The dataset used from NCBI SRA is under project accession PRJNA806866. This protocol specifically utilizes the following four samples from this project: SRR18143375, SRR18143376, SRR18143377, and SRR18143378. These datasets can be downloaded using the prefetch tool from SRA-Toolkit, followed by conversion of the downloaded SRA files to FASTQ format using fasterq-dump .

The SRA format is a compressed binary format used by NCBI to archive sequencing data. To use these data in downstream analyses, they must be converted to FASTQ format using tools such as fasterq-dump.

Code for downloading and converting Project PRJNA806866 data:

# Navigate to the RawData directory

cd ~/eccfpws/RawData

# Download the specified SRA datasets

prefetch SRR18143375 SRR18143376 SRR18143377 SRR18143378 -O .

# Convert downloaded SRA files to FASTQ format

# Note: It is recommended to use a loop for batch processing multiple files

fasterq-dump --threads 16 SRR18143375/SRR18143375.sra -O .

# Batch conversion example using a loop:

ls | grep -v '\.' | grep SRR | while read srr

do

    fasterq-dump --threads 16 ${srr}/${srr}.sra -O .

done

Note: The prefetch command will create individual directories for each SRA accession (SRR18143375, SRR18143376, etc.) containing the corresponding SRA files. The fasterq-dump command then processes these SRA files to generate FASTQ format files in the current directory.

All data in these projects are human-derived.
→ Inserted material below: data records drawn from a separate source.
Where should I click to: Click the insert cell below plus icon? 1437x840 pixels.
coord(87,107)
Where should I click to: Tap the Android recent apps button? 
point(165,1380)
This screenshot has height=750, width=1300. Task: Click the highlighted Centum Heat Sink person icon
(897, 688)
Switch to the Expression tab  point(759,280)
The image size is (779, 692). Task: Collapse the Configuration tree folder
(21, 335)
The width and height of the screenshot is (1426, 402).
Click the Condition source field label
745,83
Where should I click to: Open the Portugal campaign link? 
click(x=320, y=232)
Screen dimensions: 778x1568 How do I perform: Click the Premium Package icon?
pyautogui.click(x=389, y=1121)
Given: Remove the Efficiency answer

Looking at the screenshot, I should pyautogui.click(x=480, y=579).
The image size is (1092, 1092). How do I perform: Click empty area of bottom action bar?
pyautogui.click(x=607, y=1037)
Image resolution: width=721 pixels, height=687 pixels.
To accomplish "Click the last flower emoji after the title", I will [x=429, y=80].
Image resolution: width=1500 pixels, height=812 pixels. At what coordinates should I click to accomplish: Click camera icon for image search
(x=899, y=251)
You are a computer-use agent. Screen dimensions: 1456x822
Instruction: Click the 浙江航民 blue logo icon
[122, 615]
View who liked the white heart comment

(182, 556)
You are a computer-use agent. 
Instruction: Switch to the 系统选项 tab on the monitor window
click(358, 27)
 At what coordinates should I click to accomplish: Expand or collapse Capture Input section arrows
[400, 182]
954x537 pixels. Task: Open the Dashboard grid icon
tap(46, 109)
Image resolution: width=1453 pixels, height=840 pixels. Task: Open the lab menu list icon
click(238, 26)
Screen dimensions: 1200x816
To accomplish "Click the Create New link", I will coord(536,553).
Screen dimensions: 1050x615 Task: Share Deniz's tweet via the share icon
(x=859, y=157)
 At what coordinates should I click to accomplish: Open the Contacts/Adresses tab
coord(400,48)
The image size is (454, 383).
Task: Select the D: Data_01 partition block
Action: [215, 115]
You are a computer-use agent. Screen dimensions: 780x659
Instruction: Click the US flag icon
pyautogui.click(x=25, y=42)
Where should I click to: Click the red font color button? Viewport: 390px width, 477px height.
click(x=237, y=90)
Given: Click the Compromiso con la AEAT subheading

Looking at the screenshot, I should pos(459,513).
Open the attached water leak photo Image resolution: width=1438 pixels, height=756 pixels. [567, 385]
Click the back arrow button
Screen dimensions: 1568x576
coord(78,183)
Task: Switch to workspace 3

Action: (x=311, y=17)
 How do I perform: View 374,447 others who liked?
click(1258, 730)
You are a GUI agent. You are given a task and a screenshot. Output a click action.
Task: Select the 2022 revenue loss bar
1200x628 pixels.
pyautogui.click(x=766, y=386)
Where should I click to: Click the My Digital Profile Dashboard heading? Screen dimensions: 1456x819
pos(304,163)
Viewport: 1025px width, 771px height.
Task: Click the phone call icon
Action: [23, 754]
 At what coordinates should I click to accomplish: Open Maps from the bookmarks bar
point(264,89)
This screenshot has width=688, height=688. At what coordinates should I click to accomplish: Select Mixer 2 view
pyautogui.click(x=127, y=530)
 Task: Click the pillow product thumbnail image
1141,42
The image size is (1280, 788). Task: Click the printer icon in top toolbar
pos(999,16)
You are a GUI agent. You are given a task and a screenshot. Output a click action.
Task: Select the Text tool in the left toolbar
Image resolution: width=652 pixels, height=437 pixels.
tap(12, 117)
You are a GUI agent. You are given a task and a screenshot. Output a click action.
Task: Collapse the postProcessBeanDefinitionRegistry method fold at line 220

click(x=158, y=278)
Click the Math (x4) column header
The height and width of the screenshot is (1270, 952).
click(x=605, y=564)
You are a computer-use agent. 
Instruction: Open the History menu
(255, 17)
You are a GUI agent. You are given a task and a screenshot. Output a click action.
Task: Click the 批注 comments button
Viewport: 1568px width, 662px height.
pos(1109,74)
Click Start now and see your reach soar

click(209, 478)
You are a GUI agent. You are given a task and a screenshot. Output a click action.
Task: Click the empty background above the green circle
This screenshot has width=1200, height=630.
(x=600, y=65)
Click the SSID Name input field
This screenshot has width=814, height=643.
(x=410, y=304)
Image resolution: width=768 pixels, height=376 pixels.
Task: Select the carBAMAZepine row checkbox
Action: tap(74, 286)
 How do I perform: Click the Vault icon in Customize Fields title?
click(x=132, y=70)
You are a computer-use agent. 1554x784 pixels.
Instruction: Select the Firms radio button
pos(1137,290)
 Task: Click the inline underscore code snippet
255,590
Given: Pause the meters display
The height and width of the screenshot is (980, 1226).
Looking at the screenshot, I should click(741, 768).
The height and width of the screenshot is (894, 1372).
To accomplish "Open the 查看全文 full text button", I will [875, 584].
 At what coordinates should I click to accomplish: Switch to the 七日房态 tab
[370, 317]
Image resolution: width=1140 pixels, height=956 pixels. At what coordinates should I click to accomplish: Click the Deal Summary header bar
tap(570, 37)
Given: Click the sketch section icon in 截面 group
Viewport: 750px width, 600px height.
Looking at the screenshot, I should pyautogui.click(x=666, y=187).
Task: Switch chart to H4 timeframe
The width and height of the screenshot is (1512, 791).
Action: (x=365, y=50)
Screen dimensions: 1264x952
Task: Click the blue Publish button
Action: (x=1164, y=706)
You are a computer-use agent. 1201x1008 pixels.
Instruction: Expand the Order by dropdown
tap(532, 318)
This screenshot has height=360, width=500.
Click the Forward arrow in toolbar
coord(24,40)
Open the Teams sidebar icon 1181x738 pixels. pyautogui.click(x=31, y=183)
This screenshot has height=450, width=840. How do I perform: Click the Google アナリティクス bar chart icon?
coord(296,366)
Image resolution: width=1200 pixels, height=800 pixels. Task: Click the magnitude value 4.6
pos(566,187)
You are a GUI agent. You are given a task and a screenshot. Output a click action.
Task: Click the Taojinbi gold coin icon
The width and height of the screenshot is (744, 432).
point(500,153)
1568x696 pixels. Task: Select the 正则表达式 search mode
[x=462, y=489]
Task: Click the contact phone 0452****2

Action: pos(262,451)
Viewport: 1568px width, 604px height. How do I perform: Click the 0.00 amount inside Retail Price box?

This protocol uses the hg38 (GRCh38.p14) reference genome from GENCODE.

Download steps:

1. Go to https://www.gencodegenes.org/

2. Select HUMAN → Current release

3. Under “Fasta files,” choose Genome sequence (GRCh38.p14) + ALL Regions

4. Click Fasta to download

5. Move GRCh38.p14.genome.fa to ~/eccfpws/Reference for analysis

# Navigate to the RawData directory

cd ~/eccfpws/Reference

# Download the GRCh38.p14 genome (compressed)

wget https://ftp.ebi.ac.uk/pub/databases/gencode/Gencode_human/release_49/GRCh38.p14.genome.fa.gz

# Decompress the file

gunzip GRCh38.p14.genome.fa.gz

D. Data quality control using NanoPlot

NanoPlot evaluates the quality of Nanopore sequencing data by generating various plots and summary statistics, providing insights into data quality and distribution. When using NanoPlot, a FASTQ-formatted sequencing reads file is required, and the final quality assessment results are primarily presented in NanoPlot-report.html.

First, create a directory named 01QualityControl to store all results. When performing quality control on multiple samples, use a for loop to process all sequencing files in the RawData directory:

cd ~/eccfpws

mkdir 01QualityControl

ls RawData/*.fastq RawData/*.fq 2>/dev/null | while read fastq

do

    if [[ "$fastq" == *.fastq ]]; then

        prefix=$(basename ${fastq} .fastq)

    elif [[ "$fastq" == *.fq ]]; then

        prefix=$(basename "$fastq" .fq)

    else

        echo "Warning: Unknown file extension for $(basename "$fastq")"

        echo "Supported formats: .fastq, .fq"

fi

    NanoPlot --fastq ${fastq} -o 01QualityControl/${prefix} -t 16 --plots hex dot

Done

When using a single sample:

# Example for a single sample (e.g., HRR2590080 from PRJCA040952)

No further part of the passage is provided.